Perhaps it was the wearisome 4,000-mile trip from Glasgow that caused the unexpected loss, or maybe it was the intimidating atmosphere created by 20,000 fervent home fans at the Astana Arena. It is also possible they were thrown by the knowledge that the home team had sacrificed a sheep in the stadium before a training session the previous day.
Understandably, news of the ritual slaughter piqued animal rights campaign group PETA, who weren't sheepish (sorry) when they wrote a condemnatory letter to UEFA president Michel Platini. The Guardian reports:
In a letter to Platini, Peta points to Uefa's claim to be "forward-looking" and Platini's own words describing Uefa's "duty to protect the game, the players and our values" and asks him to use his influence to stop any further slaughter in this season's Champions League and Europa League.

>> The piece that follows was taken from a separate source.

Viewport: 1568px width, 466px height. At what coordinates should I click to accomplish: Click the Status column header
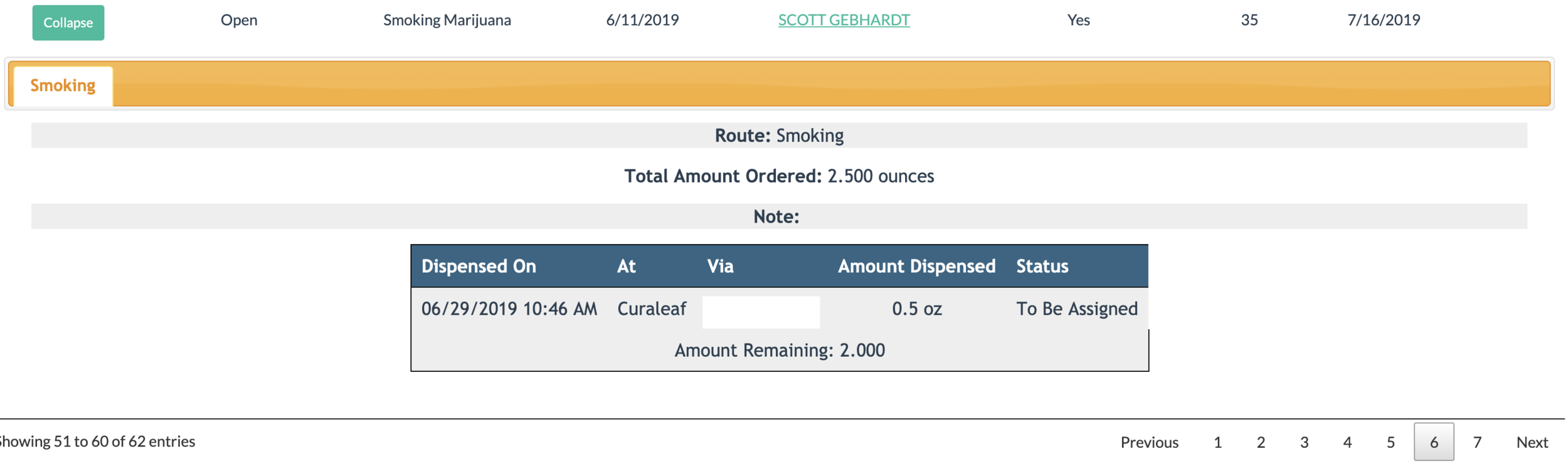pos(1042,266)
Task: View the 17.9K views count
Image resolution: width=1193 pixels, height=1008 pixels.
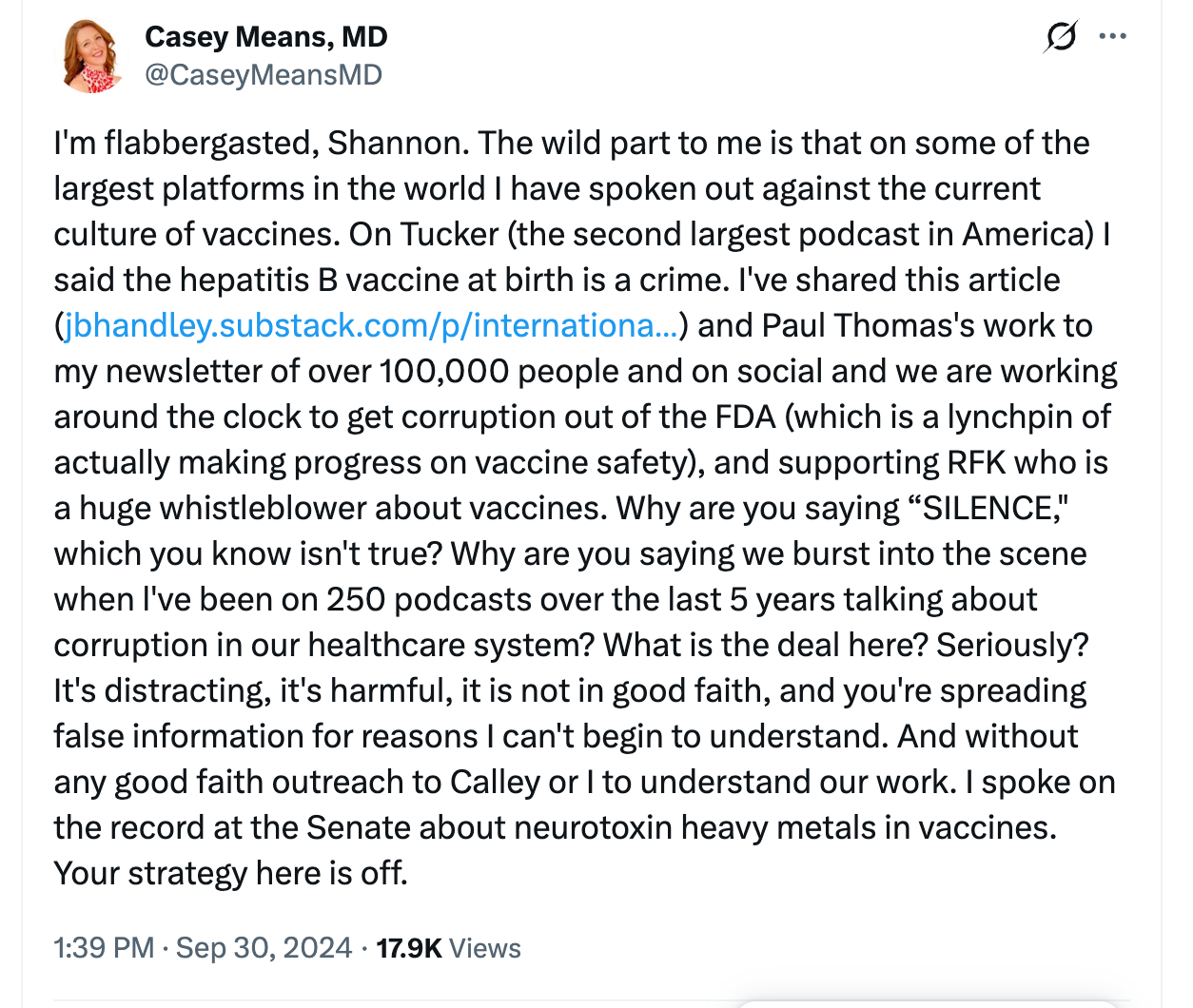Action: 408,948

"We are deeply disturbed that a sheep was stabbed to death in an attempt to bring good luck to the Kazakh team," says Peta's associate director Mimi Bekhechi. "We hope Mr Platini will agree that animal sacrifice has no place in modern society, and we hope Uefa will act swiftly and decisively to ensure that the beautiful game is not further stained with the blood of animals."
Shakhter manager Viktor Kumykov is thought to have overseen the throat-slitting ritual, but refused to disclose any further information about it in his pre-match press conference.
Perhaps through fear of showing similar cultural insensitivity to his bumbling FIFA equivalent Sepp Blatter, Mr Platini has yet to respond to PETA's protests.
Celtic, meanwhile, will be hoping to make their Kazakhstani visitors proverbial lambs to the slaughter when they visit Parkhead for the return leg next Wednesday.